If you cannot protect your life when threatened, you have no right to life.
If you cannot protect your property, you have no right to hold your property.
A duty to retreat on public property, dissolves any right to common use of same.
If you are prevented from exercising your rights, you have no right to liberty.

Life, liberty, and property are inalienable rights that are supposedly protected and guaranteed in the US Constitution.
They are not granted by the Constitution, but inalienable from the individual man.
Inalienable in the sense that they cannot rightfully be separated from the individual man except by his own willful forfeiture.
Inalienable in the sense that without these rights (and innumerable others) an individual cannot fully function as a man.

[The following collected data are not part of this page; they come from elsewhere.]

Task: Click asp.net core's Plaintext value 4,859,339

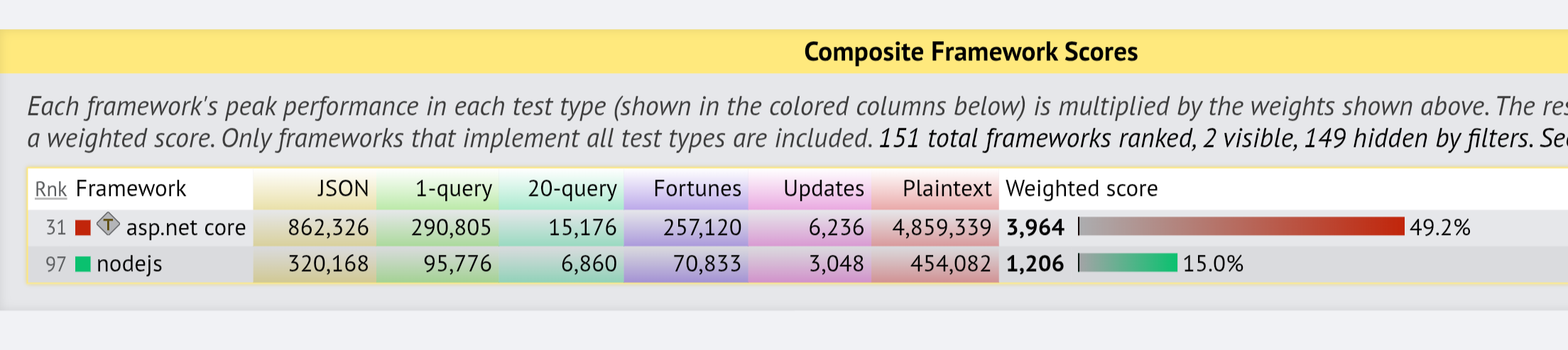Action: click(x=942, y=228)
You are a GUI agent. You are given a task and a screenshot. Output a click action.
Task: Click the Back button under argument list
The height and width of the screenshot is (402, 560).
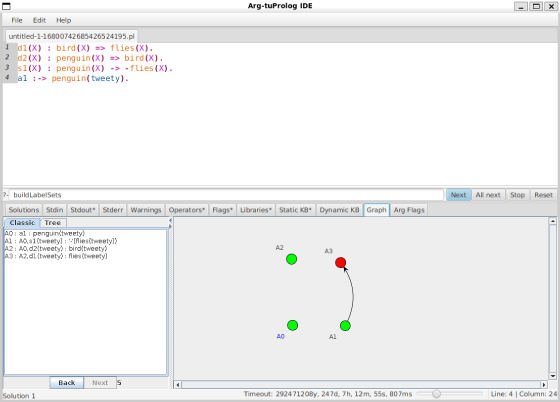pos(67,383)
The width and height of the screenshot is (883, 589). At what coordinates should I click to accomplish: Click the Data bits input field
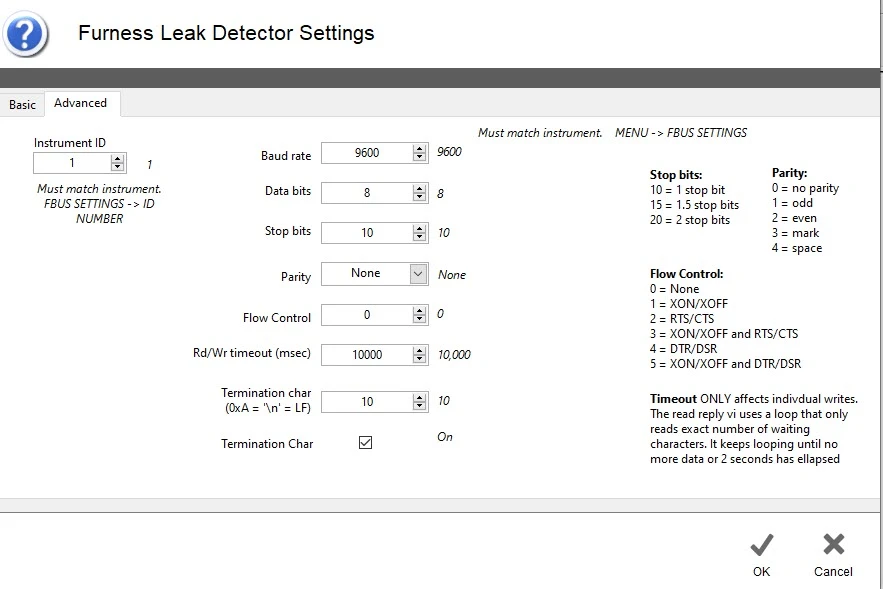[x=366, y=193]
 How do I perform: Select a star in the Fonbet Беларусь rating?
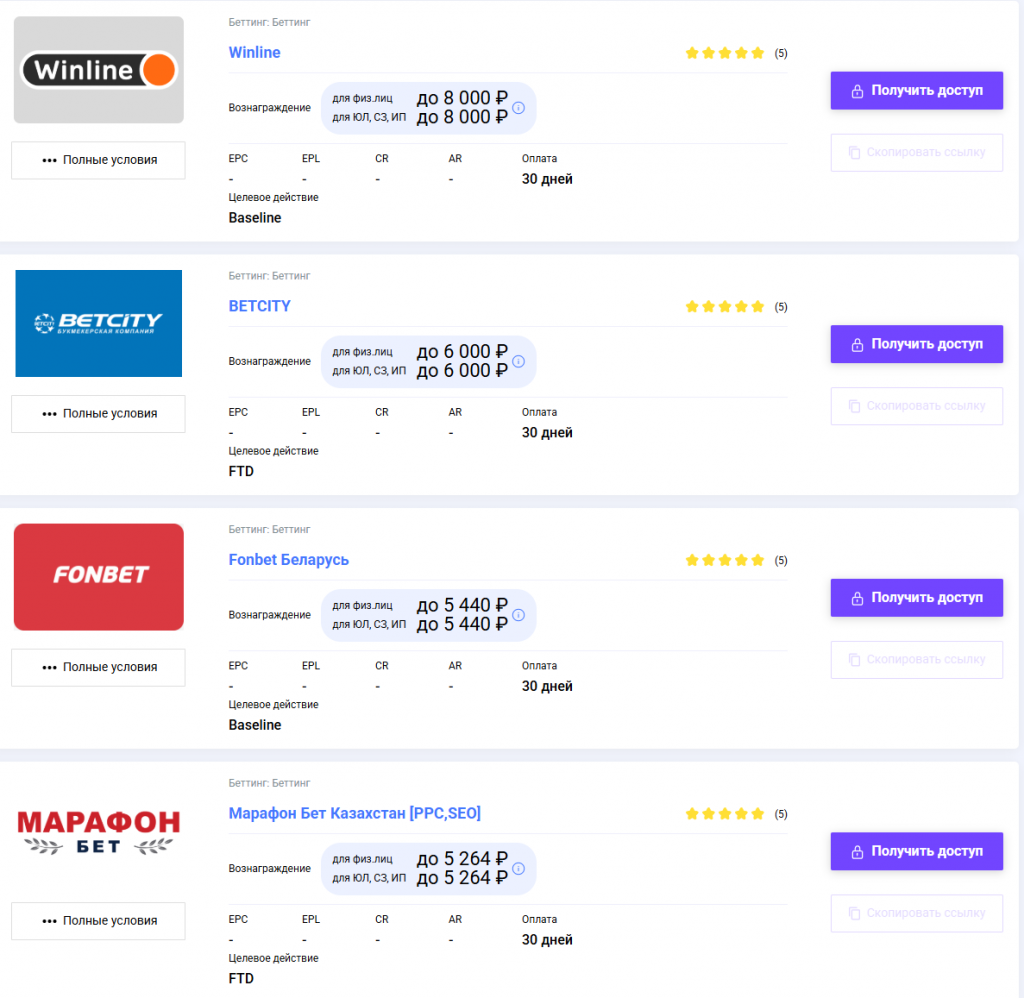point(724,560)
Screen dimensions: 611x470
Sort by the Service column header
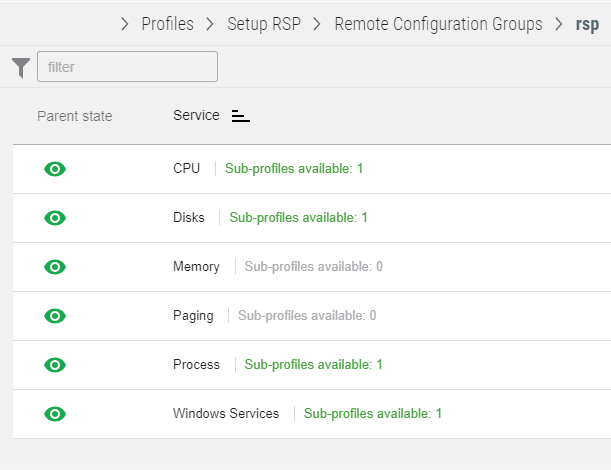[196, 115]
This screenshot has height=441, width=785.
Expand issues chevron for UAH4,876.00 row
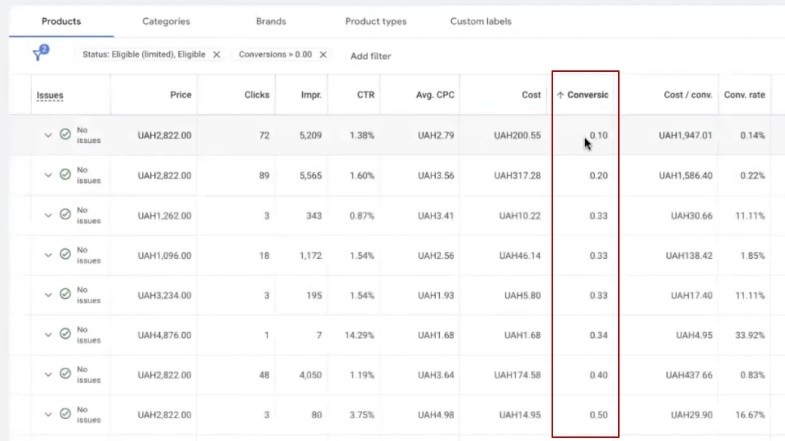click(48, 334)
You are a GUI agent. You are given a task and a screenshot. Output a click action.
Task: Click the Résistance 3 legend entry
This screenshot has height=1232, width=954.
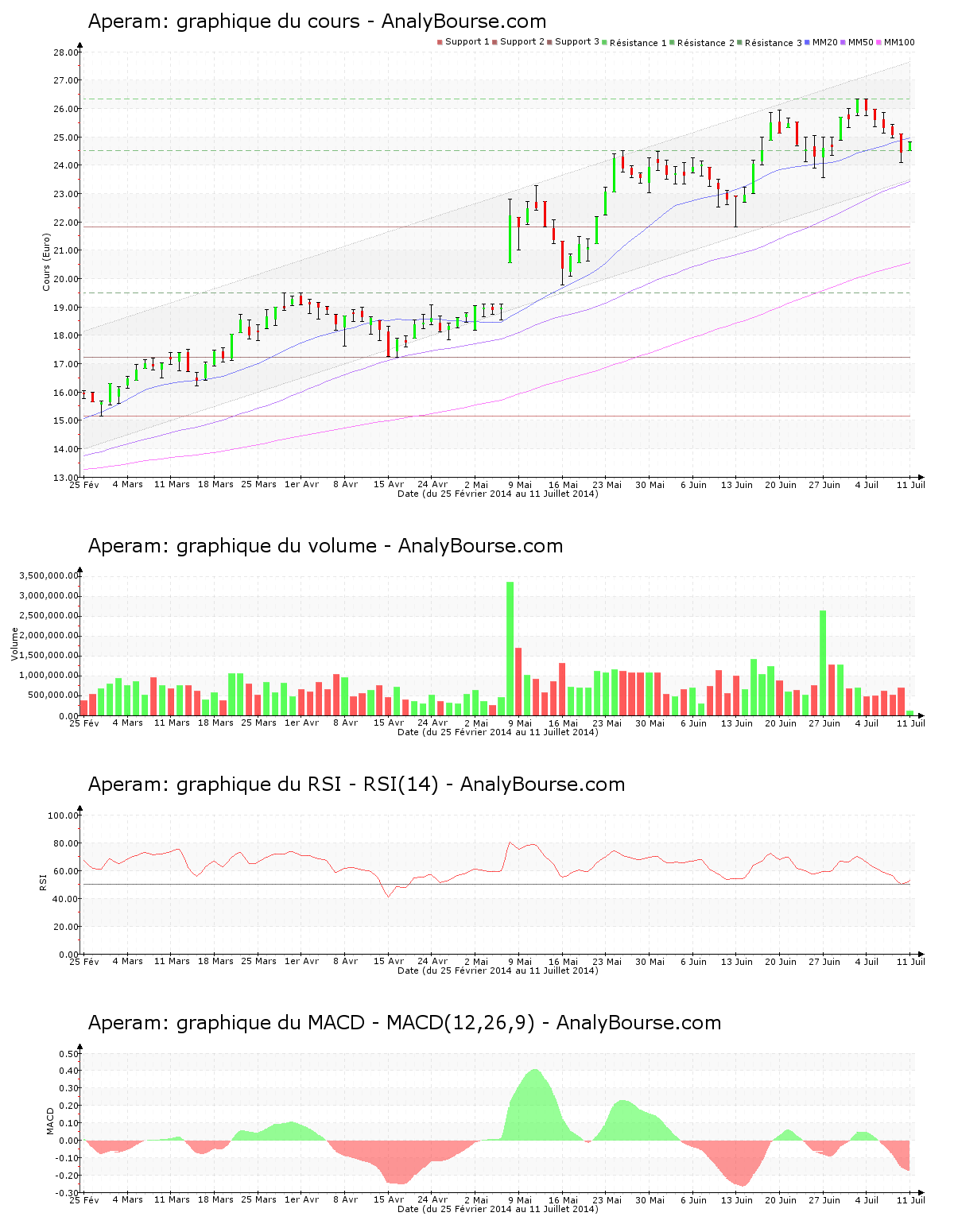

Without them a person could, at most, be 3/5 ths of a man, and owned by those who regulate his actions.

That said, we must not always exercise our rights to their fullest, but we must retain that ability if we are to have liberty. The greatest part of human nature and another right inalienable to man is the ability to self-sacrifice. Whether it is the self-sacrifice of not exercising our rights to the fullest in order to show mercy, sacrificing property to show charity, or the ability to perform innumerable other good deeds; we must have the liberty to do so. Removal of liberty in the name of a more humane society removes our humanity in the process.
Keep smiling ... it'll just make 'em wonder what you're up to...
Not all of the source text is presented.